▸ **Records from a data collection**:

++++

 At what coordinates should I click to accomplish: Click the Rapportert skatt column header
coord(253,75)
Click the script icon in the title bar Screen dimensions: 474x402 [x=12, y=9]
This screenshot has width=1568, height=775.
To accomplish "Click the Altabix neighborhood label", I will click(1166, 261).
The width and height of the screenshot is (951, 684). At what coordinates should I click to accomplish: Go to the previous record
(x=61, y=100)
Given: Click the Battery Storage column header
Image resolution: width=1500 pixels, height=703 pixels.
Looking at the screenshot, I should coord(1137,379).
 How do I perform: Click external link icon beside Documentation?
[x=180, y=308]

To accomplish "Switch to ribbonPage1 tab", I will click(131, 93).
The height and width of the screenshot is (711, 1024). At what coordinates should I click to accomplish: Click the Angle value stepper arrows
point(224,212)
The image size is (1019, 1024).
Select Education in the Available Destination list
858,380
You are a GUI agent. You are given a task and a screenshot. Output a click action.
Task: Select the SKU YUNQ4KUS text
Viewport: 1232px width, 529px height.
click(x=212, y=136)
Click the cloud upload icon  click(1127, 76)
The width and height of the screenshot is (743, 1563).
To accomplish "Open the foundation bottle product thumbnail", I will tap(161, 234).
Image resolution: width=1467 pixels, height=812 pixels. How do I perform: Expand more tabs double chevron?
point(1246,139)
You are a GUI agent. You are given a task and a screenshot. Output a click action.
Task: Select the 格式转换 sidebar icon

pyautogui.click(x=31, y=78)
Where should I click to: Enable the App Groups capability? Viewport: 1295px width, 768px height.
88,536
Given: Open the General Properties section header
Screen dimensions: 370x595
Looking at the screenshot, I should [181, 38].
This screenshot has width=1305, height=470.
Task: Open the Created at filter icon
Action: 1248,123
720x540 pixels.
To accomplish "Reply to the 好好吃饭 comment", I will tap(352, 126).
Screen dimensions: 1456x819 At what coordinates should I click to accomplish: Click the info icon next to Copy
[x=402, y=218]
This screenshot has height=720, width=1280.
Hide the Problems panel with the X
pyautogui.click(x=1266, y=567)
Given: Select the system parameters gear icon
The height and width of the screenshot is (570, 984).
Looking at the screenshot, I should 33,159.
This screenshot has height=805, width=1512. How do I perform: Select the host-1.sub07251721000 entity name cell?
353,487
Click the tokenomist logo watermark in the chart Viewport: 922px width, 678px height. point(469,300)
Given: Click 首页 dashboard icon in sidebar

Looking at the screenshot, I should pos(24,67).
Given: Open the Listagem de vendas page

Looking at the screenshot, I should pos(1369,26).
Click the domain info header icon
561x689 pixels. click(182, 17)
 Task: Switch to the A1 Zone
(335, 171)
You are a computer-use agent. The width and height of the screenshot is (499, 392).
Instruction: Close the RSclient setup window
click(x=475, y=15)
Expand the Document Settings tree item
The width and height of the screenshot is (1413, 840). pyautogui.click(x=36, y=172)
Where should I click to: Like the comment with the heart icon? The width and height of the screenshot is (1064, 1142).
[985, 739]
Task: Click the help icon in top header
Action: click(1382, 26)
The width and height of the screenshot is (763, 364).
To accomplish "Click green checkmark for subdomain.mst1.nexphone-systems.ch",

++++

▸ **Description of the task**: Please quote all of the data above verbatim, line by line, without changing anything.

▸ **Solution for this exercise**:
 At what coordinates should I click to accomplish: Click the Rapportert skatt column header
coord(253,75)
Click the script icon in the title bar Screen dimensions: 474x402 [x=12, y=9]
This screenshot has width=1568, height=775.
To accomplish "Click the Altabix neighborhood label", I will click(1166, 261).
The width and height of the screenshot is (951, 684). At what coordinates should I click to accomplish: Go to the previous record
(x=61, y=100)
Given: Click the Battery Storage column header
Image resolution: width=1500 pixels, height=703 pixels.
Looking at the screenshot, I should coord(1137,379).
 How do I perform: Click external link icon beside Documentation?
[x=180, y=308]

To accomplish "Switch to ribbonPage1 tab", I will click(131, 93).
The height and width of the screenshot is (711, 1024). At what coordinates should I click to accomplish: Click the Angle value stepper arrows
point(224,212)
The image size is (1019, 1024).
Select Education in the Available Destination list
858,380
You are a GUI agent. You are given a task and a screenshot. Output a click action.
Task: Select the SKU YUNQ4KUS text
Viewport: 1232px width, 529px height.
click(x=212, y=136)
Click the cloud upload icon  click(1127, 76)
The width and height of the screenshot is (743, 1563).
To accomplish "Open the foundation bottle product thumbnail", I will tap(161, 234).
Image resolution: width=1467 pixels, height=812 pixels. How do I perform: Expand more tabs double chevron?
point(1246,139)
You are a GUI agent. You are given a task and a screenshot. Output a click action.
Task: Select the 格式转换 sidebar icon

pyautogui.click(x=31, y=78)
Where should I click to: Enable the App Groups capability? Viewport: 1295px width, 768px height.
88,536
Given: Open the General Properties section header
Screen dimensions: 370x595
Looking at the screenshot, I should [181, 38].
This screenshot has width=1305, height=470.
Task: Open the Created at filter icon
Action: 1248,123
720x540 pixels.
To accomplish "Reply to the 好好吃饭 comment", I will tap(352, 126).
Screen dimensions: 1456x819 At what coordinates should I click to accomplish: Click the info icon next to Copy
[x=402, y=218]
This screenshot has height=720, width=1280.
Hide the Problems panel with the X
pyautogui.click(x=1266, y=567)
Given: Select the system parameters gear icon
The height and width of the screenshot is (570, 984).
Looking at the screenshot, I should 33,159.
This screenshot has height=805, width=1512. How do I perform: Select the host-1.sub07251721000 entity name cell?
353,487
Click the tokenomist logo watermark in the chart Viewport: 922px width, 678px height. point(469,300)
Given: Click 首页 dashboard icon in sidebar

Looking at the screenshot, I should pos(24,67).
Given: Open the Listagem de vendas page

Looking at the screenshot, I should pos(1369,26).
Click the domain info header icon
561x689 pixels. click(182, 17)
 Task: Switch to the A1 Zone
(335, 171)
You are a computer-use agent. The width and height of the screenshot is (499, 392).
Instruction: Close the RSclient setup window
click(x=475, y=15)
Expand the Document Settings tree item
The width and height of the screenshot is (1413, 840). pyautogui.click(x=36, y=172)
Where should I click to: Like the comment with the heart icon? The width and height of the screenshot is (1064, 1142).
[985, 739]
Task: Click the help icon in top header
Action: click(1382, 26)
The width and height of the screenshot is (763, 364).
To accomplish "Click green checkmark for subdomain.mst1.nexphone-systems.ch",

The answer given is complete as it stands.